Copy out the lines of every item below word for word, leaving out the pictures.
________________________
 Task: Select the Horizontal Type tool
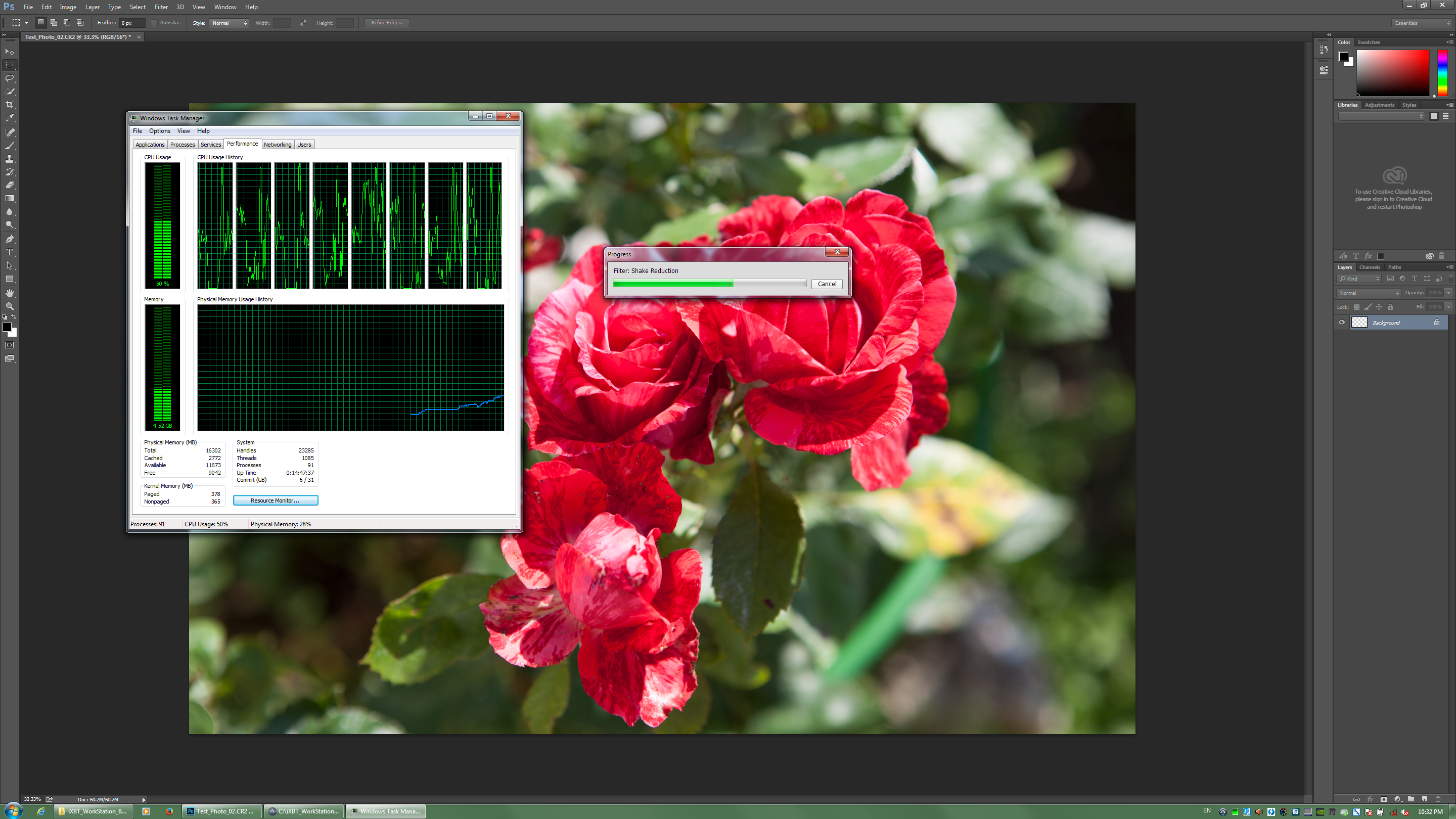tap(10, 252)
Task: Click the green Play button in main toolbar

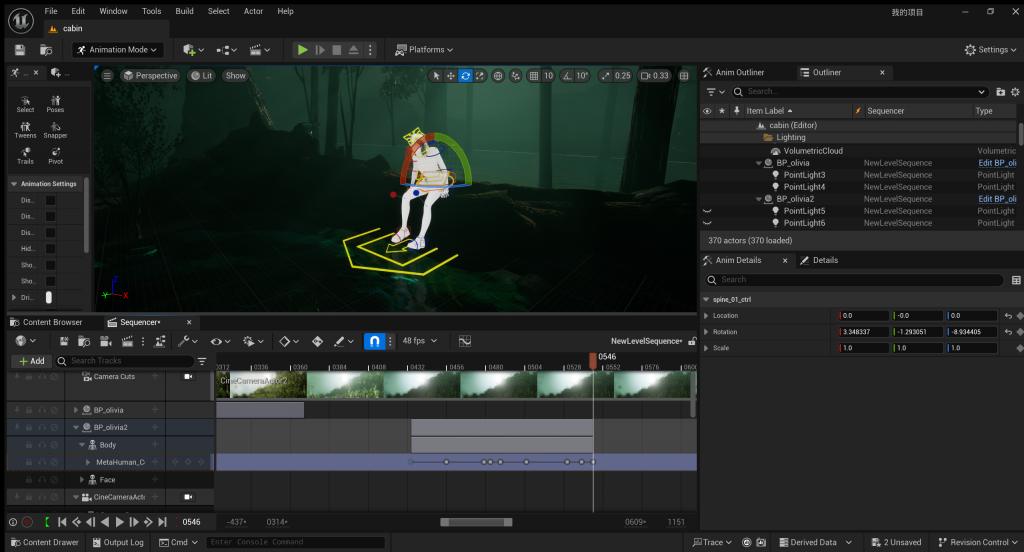Action: click(x=303, y=50)
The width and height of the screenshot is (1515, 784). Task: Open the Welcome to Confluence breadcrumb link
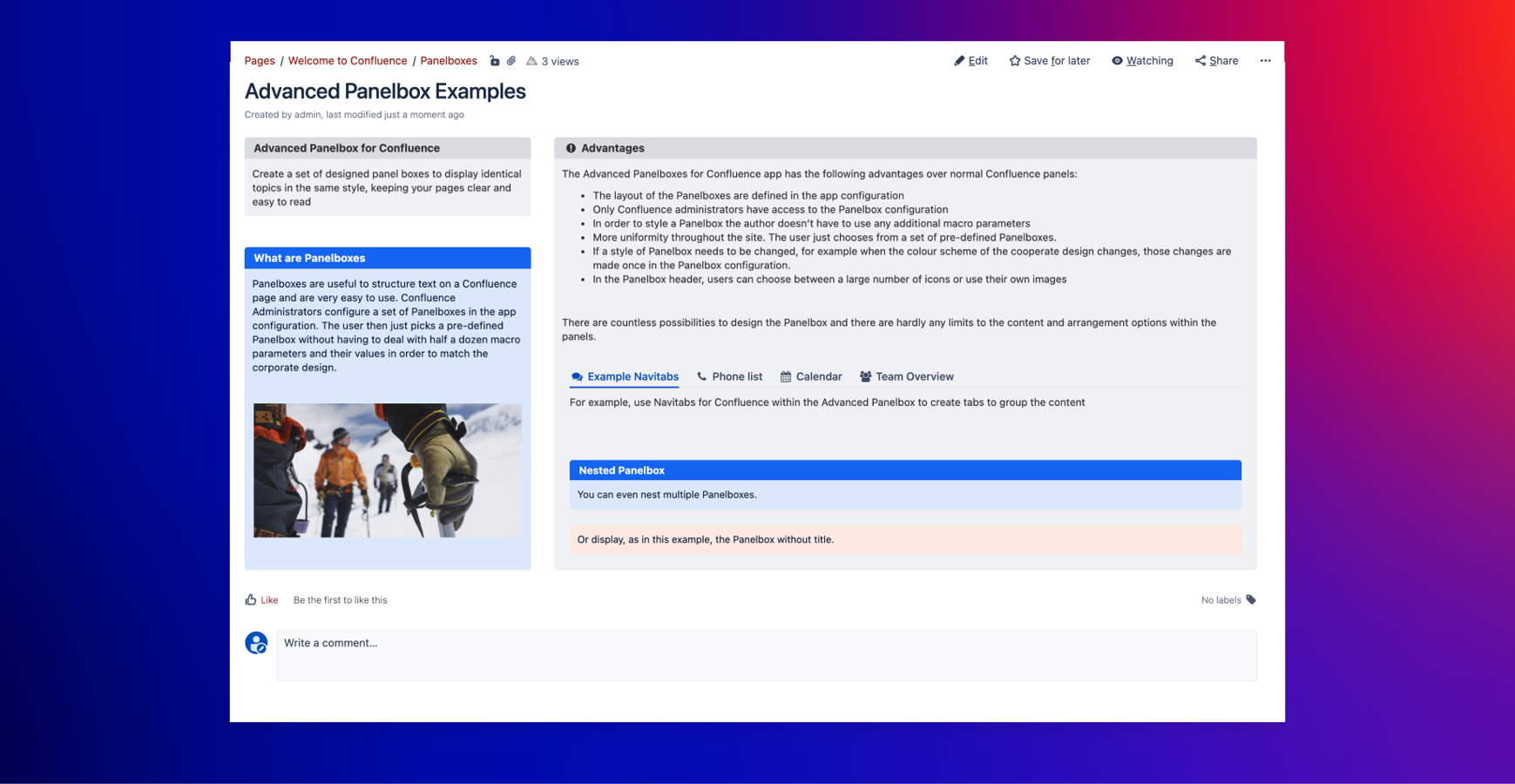pos(348,60)
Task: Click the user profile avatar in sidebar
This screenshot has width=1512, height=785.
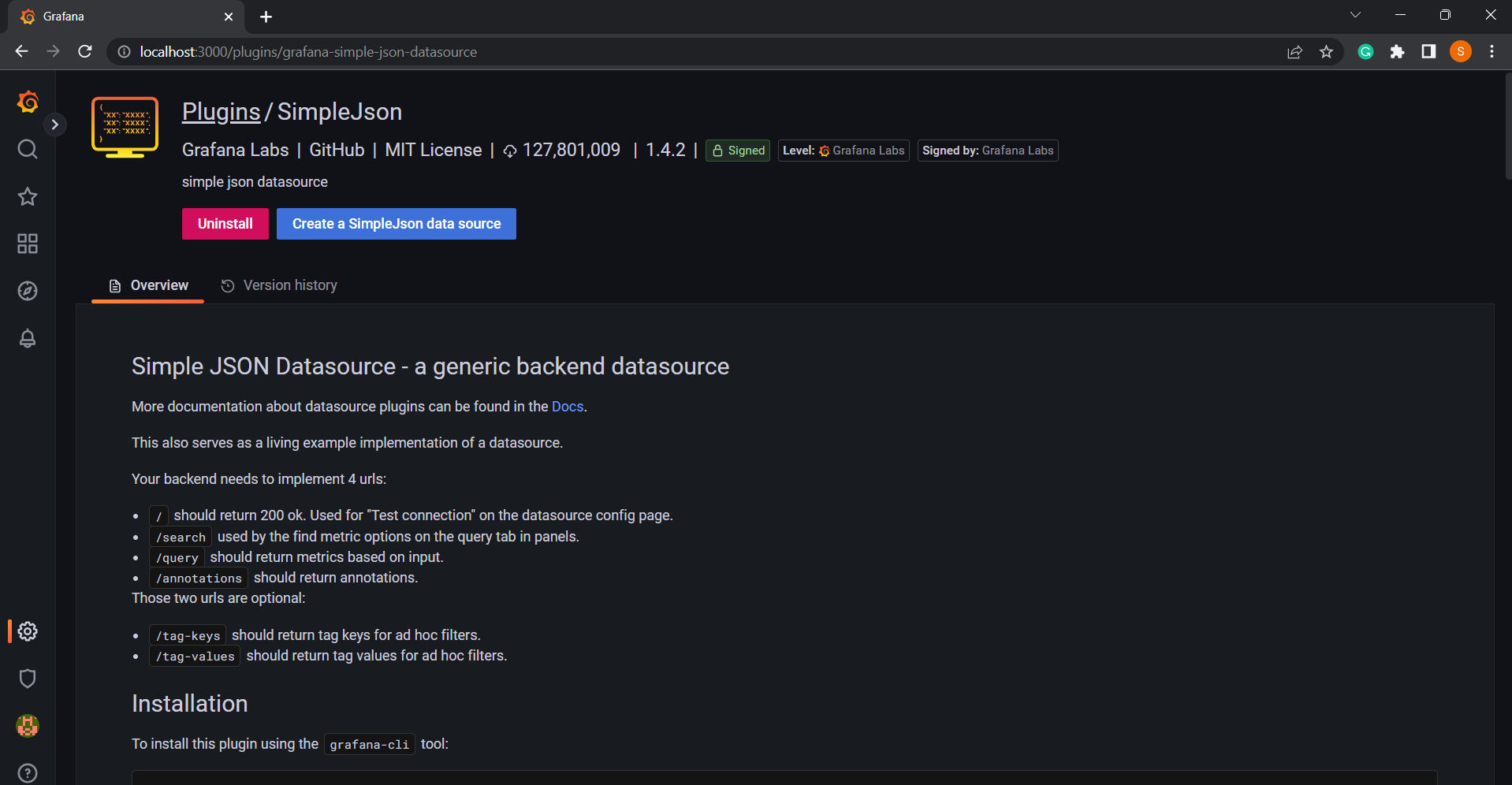Action: 28,726
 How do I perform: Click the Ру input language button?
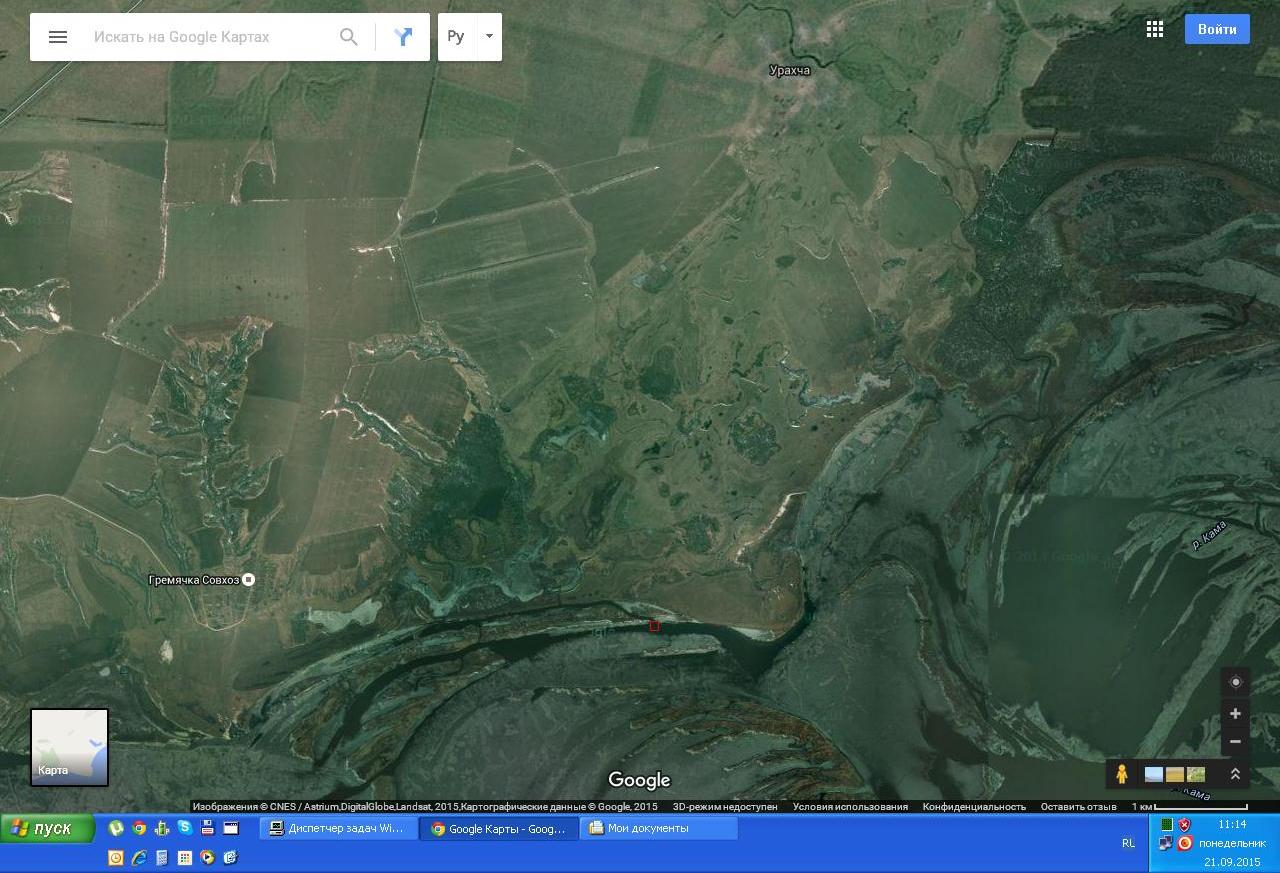point(456,37)
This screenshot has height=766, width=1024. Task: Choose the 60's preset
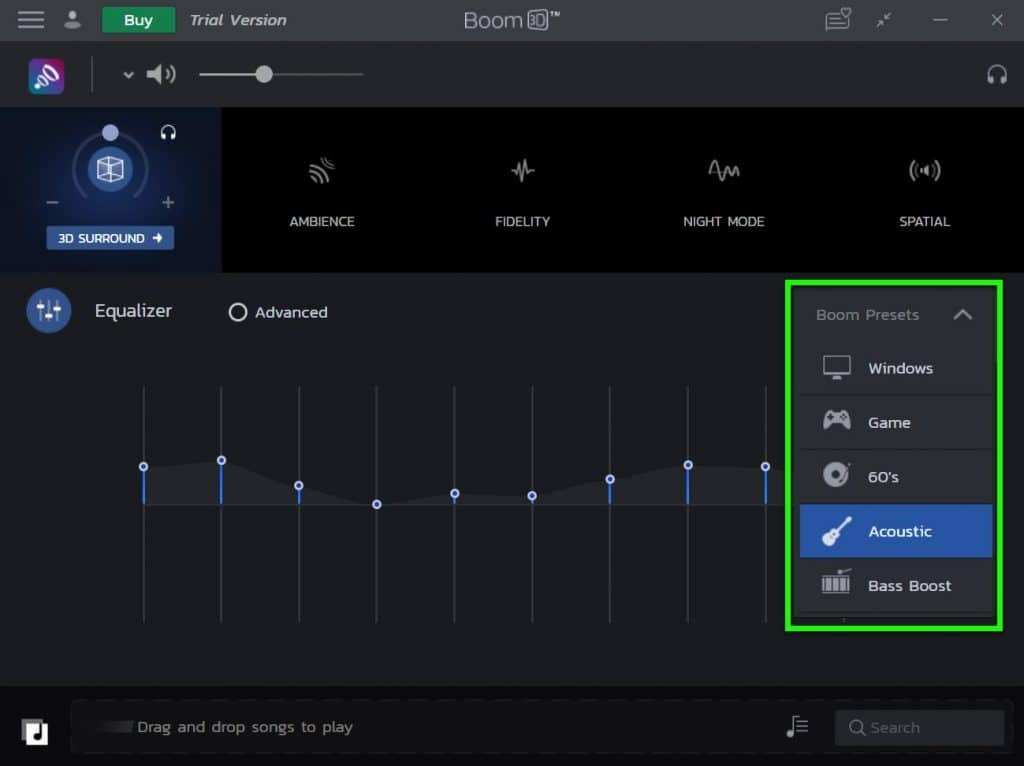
________________________
RESPONSE BELOW:
 Task: Select the Horizontal Type tool
tap(10, 252)
Task: Click the green Play button in main toolbar

Action: click(x=303, y=50)
The width and height of the screenshot is (1515, 784). Task: Open the Welcome to Confluence breadcrumb link
pos(348,60)
Task: Click the user profile avatar in sidebar
This screenshot has width=1512, height=785.
Action: 28,726
 How do I perform: Click the Ру input language button?
point(456,37)
This screenshot has height=766, width=1024. Task: Choose the 60's preset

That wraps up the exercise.